In 2023, I think a lot about a band like Jimmy Eat World who have existed with me since the year after I was born. There are thousands of moments in my life where “The Middle” would suddenly greet me through the radio at the exact time that I needed a reminder to continue. There were days where the rain literally poured through the ceiling at my old job while “For Me This is Heaven” blared over the waist-high aisles filled to the brim with physical media and the spiritual cleansing that permeated the room filled us all with an unspoken understanding that this contains the thing that matters most.
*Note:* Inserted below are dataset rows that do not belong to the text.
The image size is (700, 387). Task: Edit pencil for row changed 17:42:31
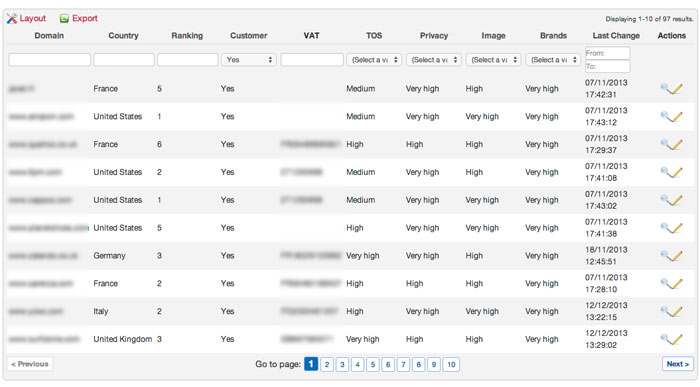[x=677, y=89]
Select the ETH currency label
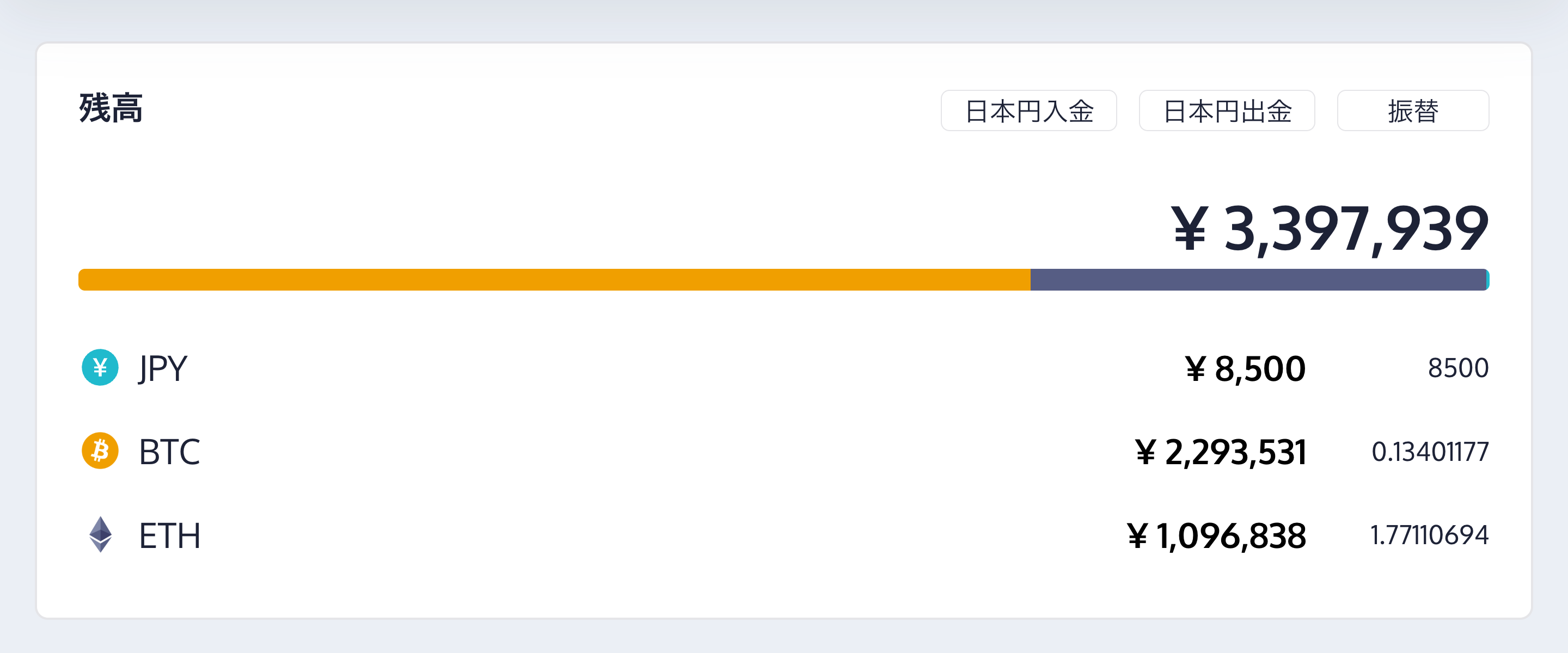1568x653 pixels. 169,535
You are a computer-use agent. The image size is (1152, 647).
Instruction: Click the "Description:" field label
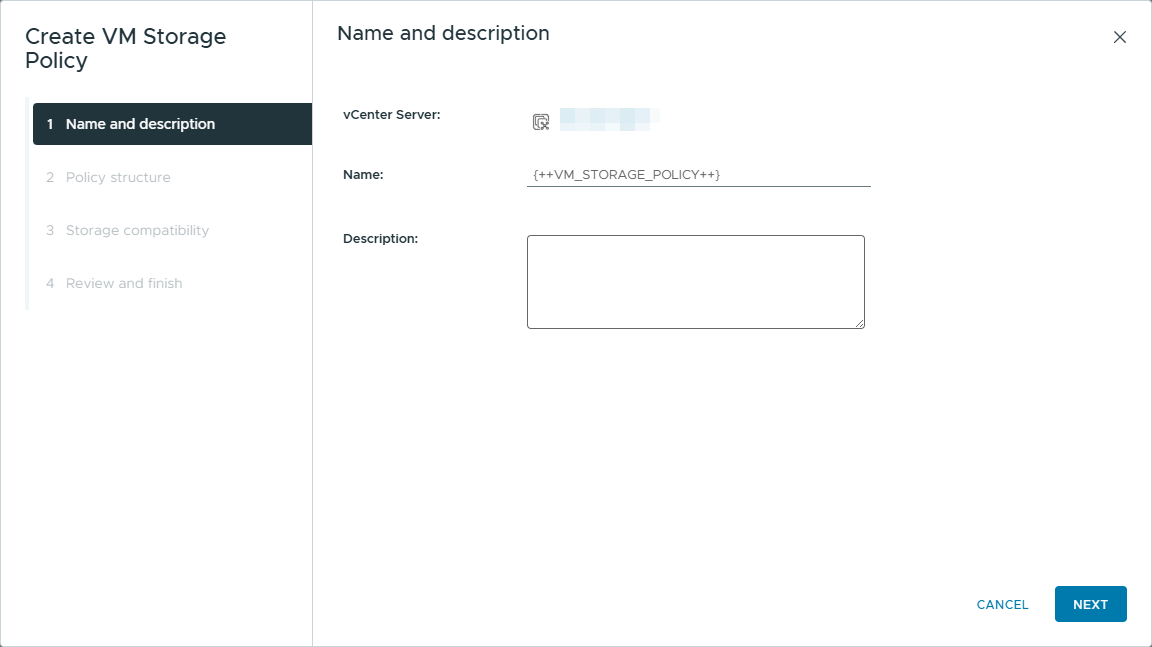pos(380,239)
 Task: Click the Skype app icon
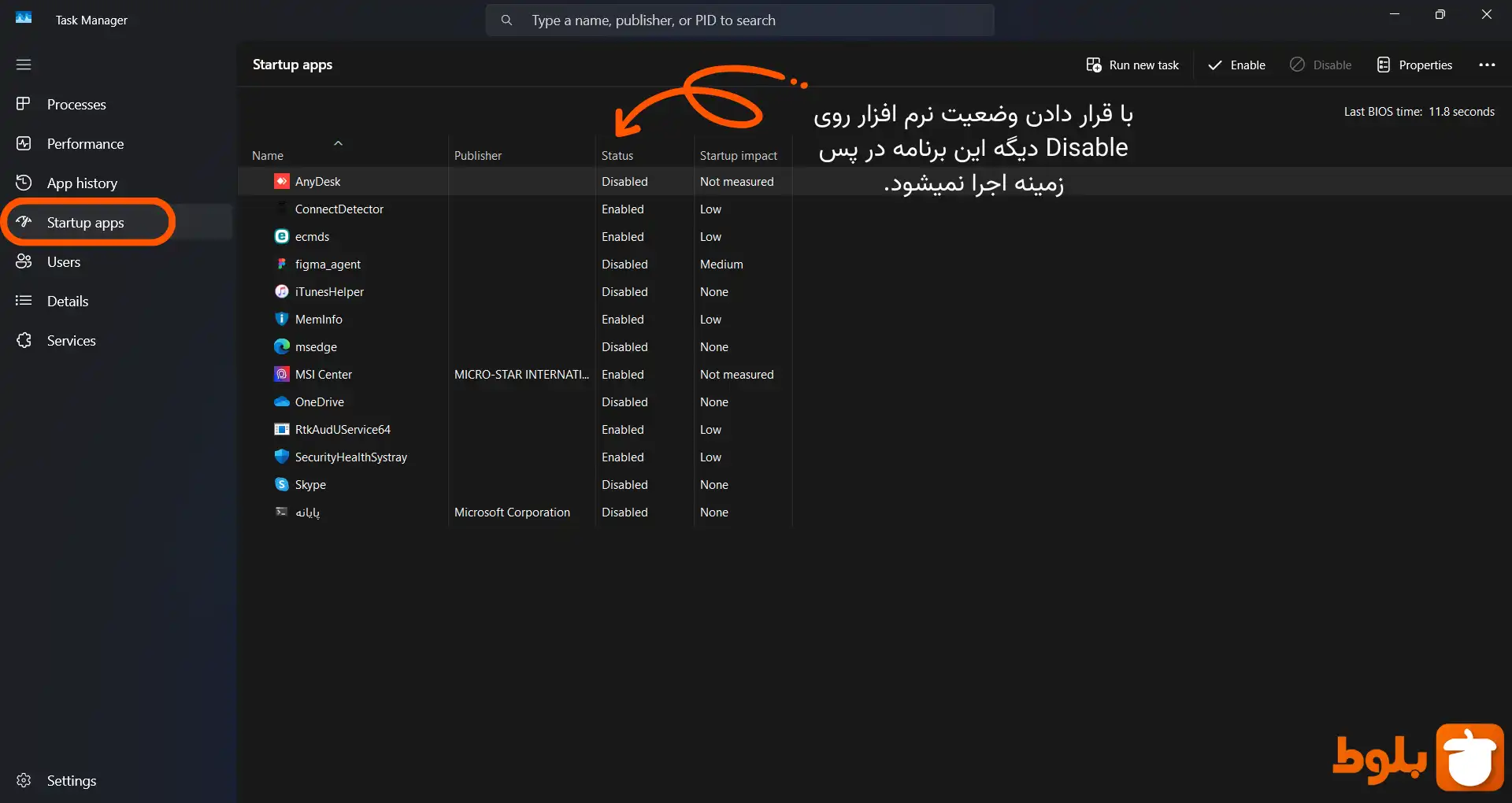pyautogui.click(x=281, y=485)
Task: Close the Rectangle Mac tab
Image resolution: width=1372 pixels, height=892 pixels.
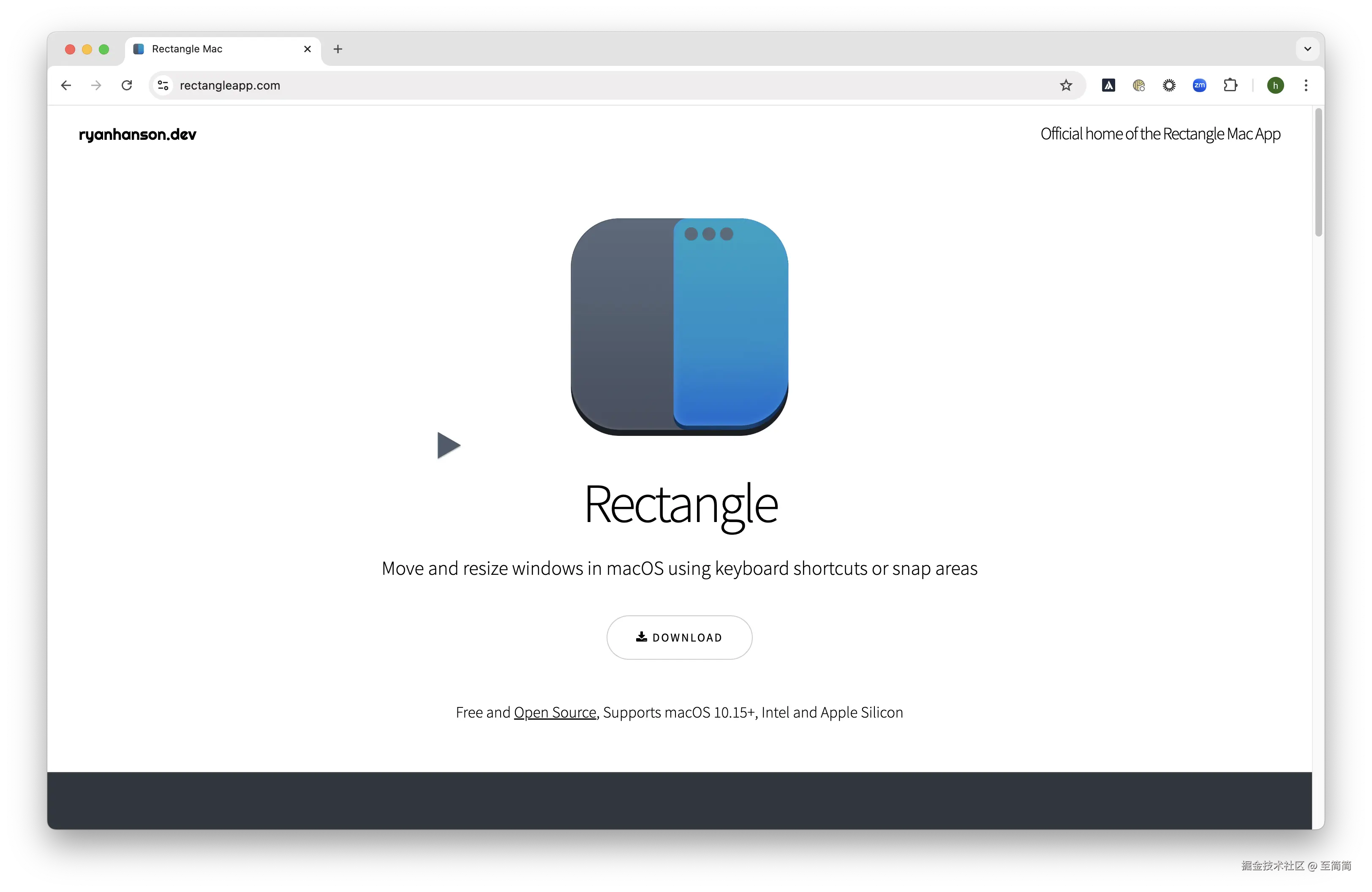Action: (307, 49)
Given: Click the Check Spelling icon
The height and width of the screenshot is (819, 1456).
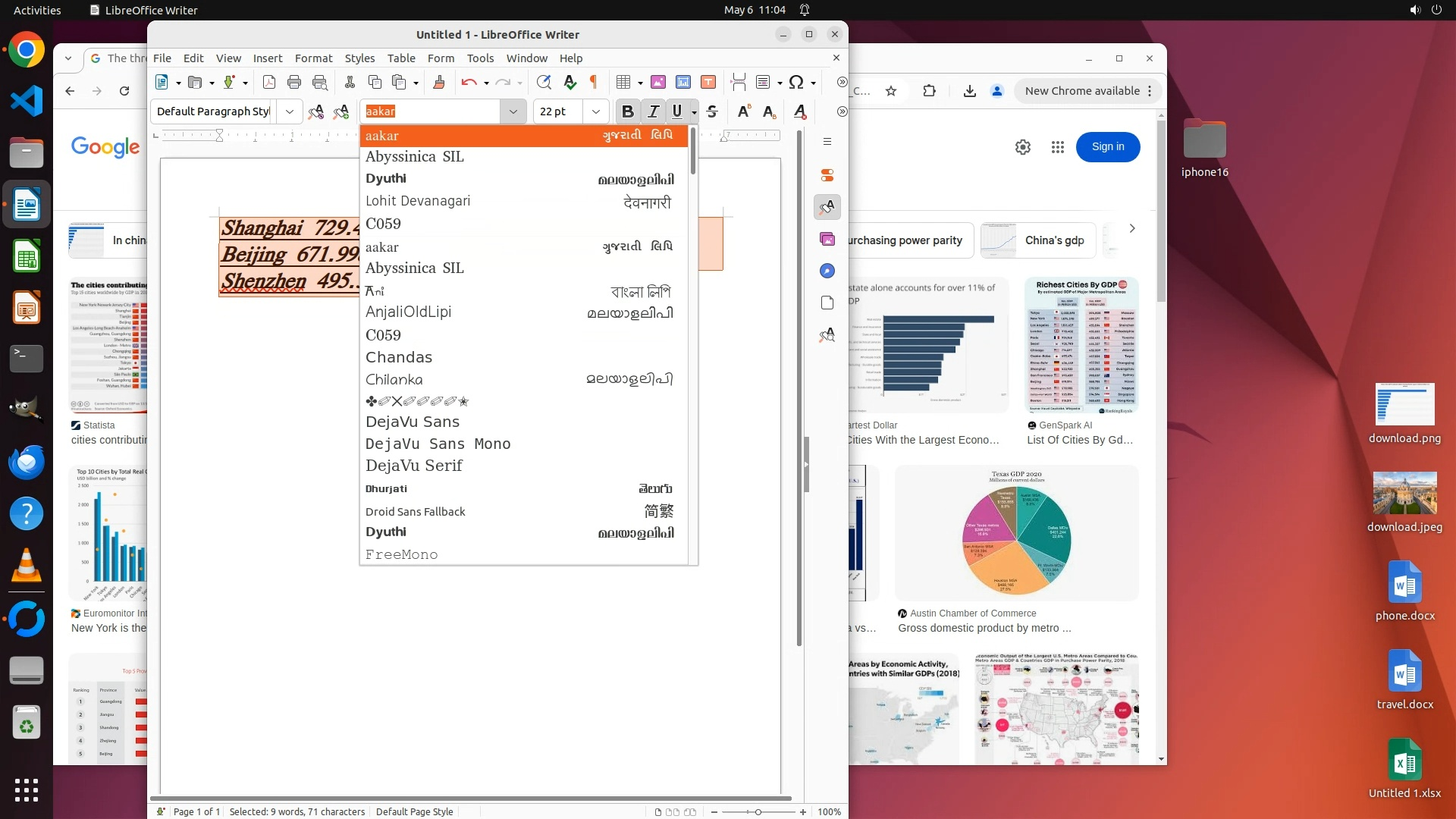Looking at the screenshot, I should [570, 82].
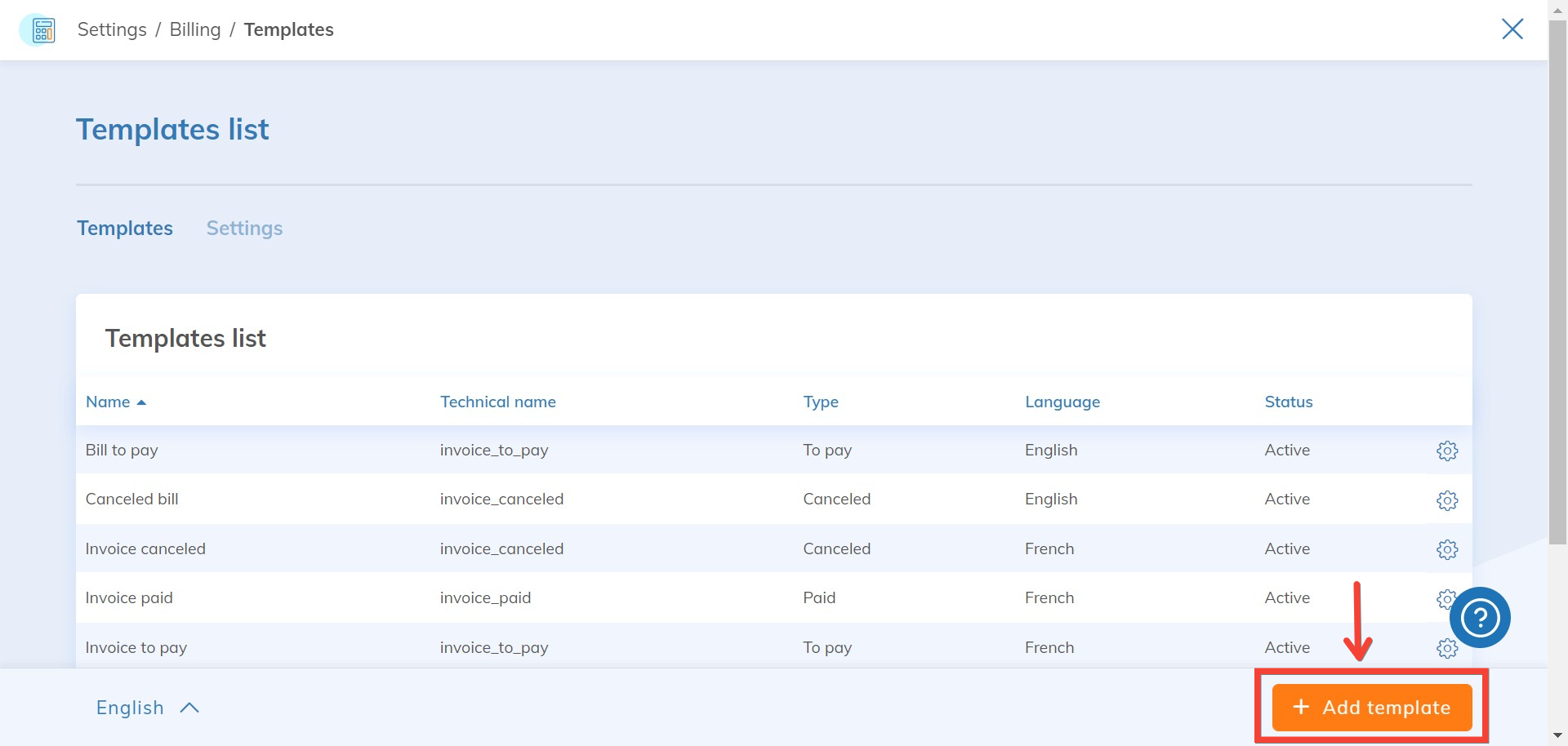The image size is (1568, 746).
Task: Open settings gear for Invoice to pay
Action: tap(1446, 648)
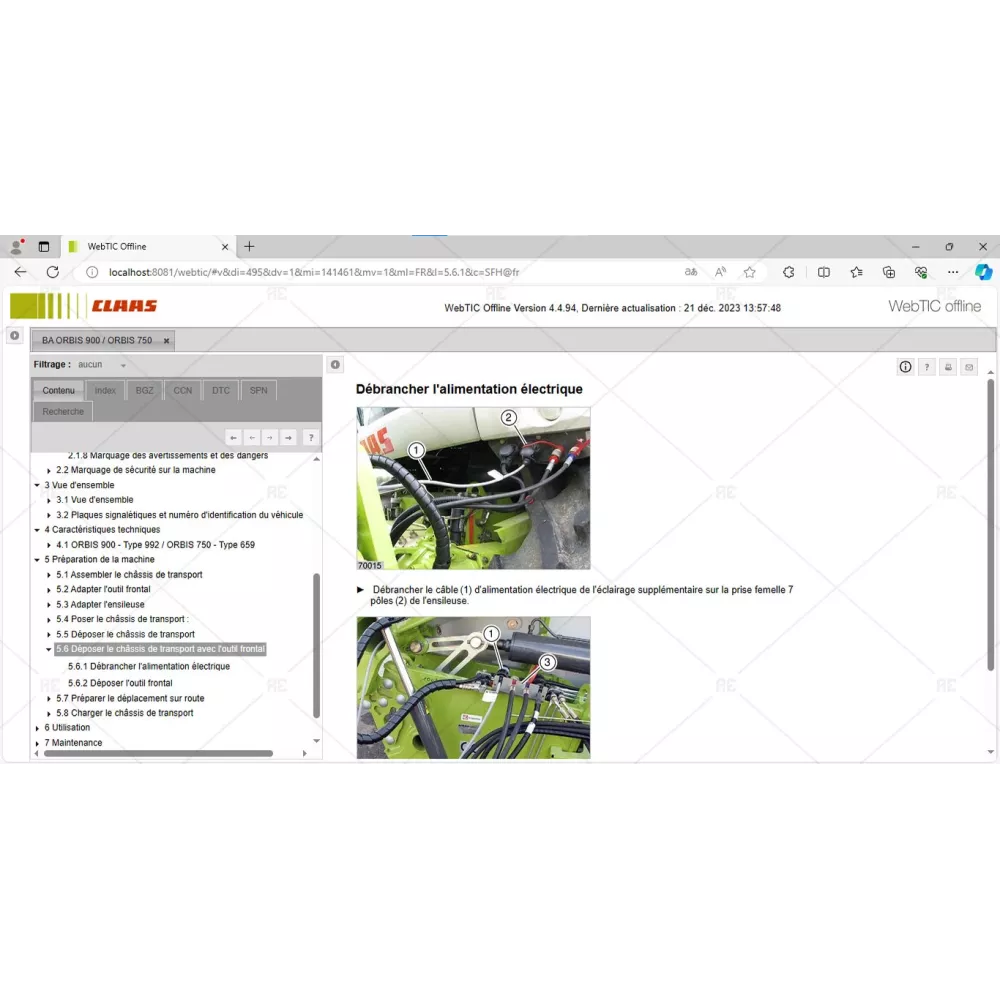Close the BA ORBIS 900 / ORBIS 750 tab
The image size is (1000, 1000).
(x=167, y=341)
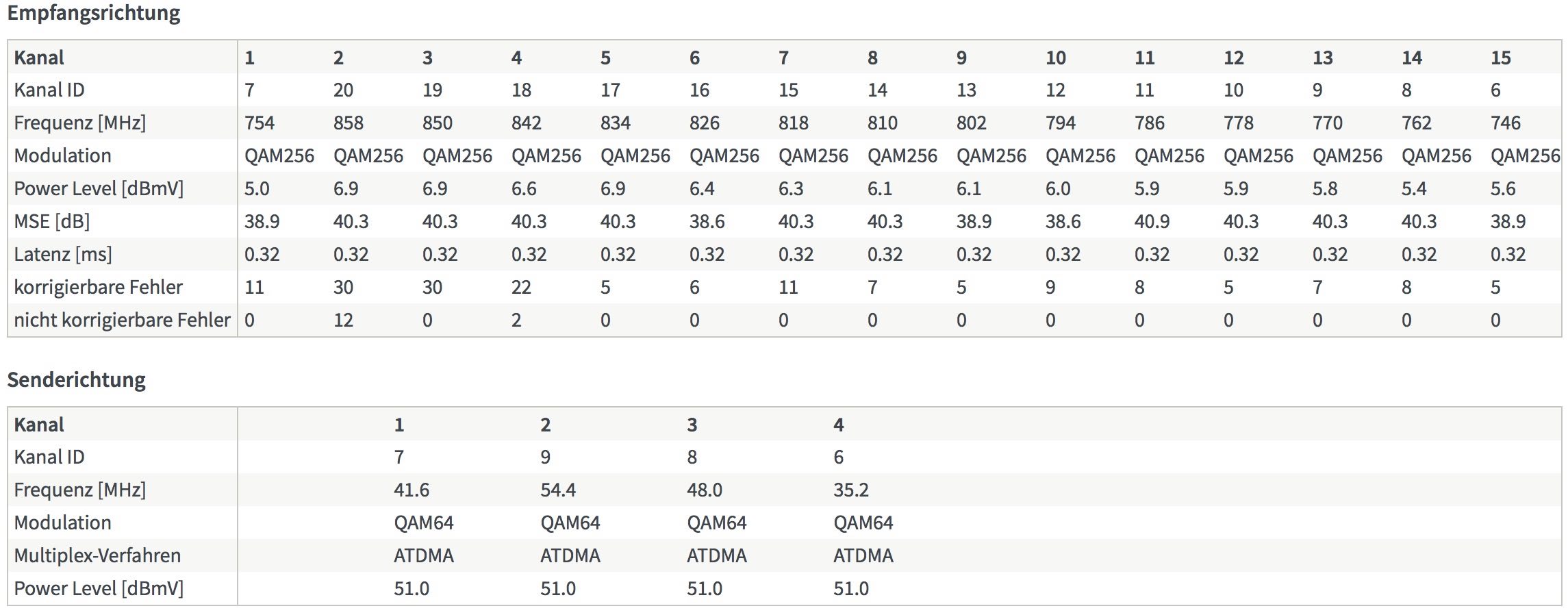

Smaller moments embedded in my memory remind me of when I walked alone down a bike trail in my hometown at sundown and all around me were hundreds of dandelions blown to the wind while “Night Drive” accompanied me with no one else in sight, or all the times I identified with “23” so greatly that I would come to find it could still bring me to tears hearing it live on my TV in 2021. It’s impossible for me to imagine going through life without the music that has made every moment that sticks out in my memory a little more tender and vivid, full of something like hope and the never ending act of resilience in choosing to keep living if only to hear my favorite song one more time. Jimmy Eat World to me will always be one of those bands at my core reminding me that for every bit of life that felt like survival, it has always been worth it for the music.